Cette pénurie s’explique par la fin du Pinel dans le neuf, et dans l’ancien, par les nouvelles interdictions de louer (logements classés G interdits depuis janvier 2025, classe F à partir de 2028). Les classes F et G représentent 18% du parc locatif. Enfin, le coup de frein donné à MaPrimeRenov’ freine l’effort de rénovation nécessaire.
Un levier pour la relance : le statut du bailleur privé
Pour l’ensemble de ces professionnels, l’instauration d’un statut du bailleur privé* pérenne et protecteur est la solution pour relancer l’intégralité du marché immobilier.
Frank Maire rappelle que ce statut, préconisé par le rapport Cosson-Daubresse (juin 2025), propose un amortissement fiscal annuel incitatif et aligne l’abattement des locations nues sur celui des locations meublées, rendant ainsi l’investissement locatif attractif à nouveau.
Voici le détail de la proposition pour ce statut :
- Amortissement forfaitaire : 5 %/an pour le neuf et 4 %/an pour l’ancien (avec 15 % de travaux).
- Relèvement du plafond du micro-foncier à 30 000 € avec un abattement de 50 %.
- Imputation des déficits fonciers portée à 40 000 € par an (contre 10 700 € actuellement).
- Exclusion des locations longue durée de l’assiette de l’IFI (Impôt sur la Fortune Immobilière).
- Exonération totale des plus-values immobilières ramenée à 20 ans (au lieu de 22-30 ans).
Les quatre organisations soulignent que ce statut est soutenu par l’ensemble des forces politiques.

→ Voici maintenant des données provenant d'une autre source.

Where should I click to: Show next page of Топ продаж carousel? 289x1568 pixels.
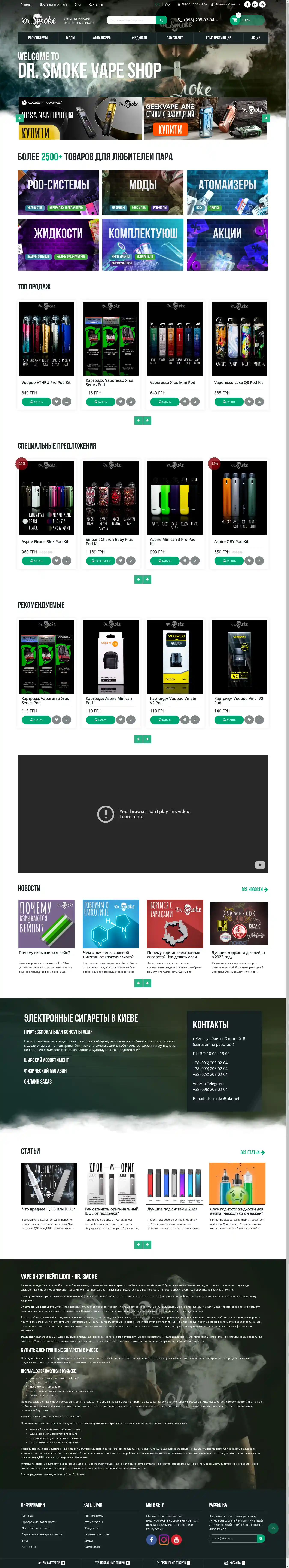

Il est crucial, cependant, qu’il soit voté en l’état, sans être édulcoré, afin de garantir son efficacité pour relancer l’ensemble du marché.
* Note de la rédaction : vendredi 14 novembre, les députés ont effectivement approuvé la création d’un statut du bailleur privé. Les modalités exactes du dispositif seront connues après son passage en commissions et au Sénat.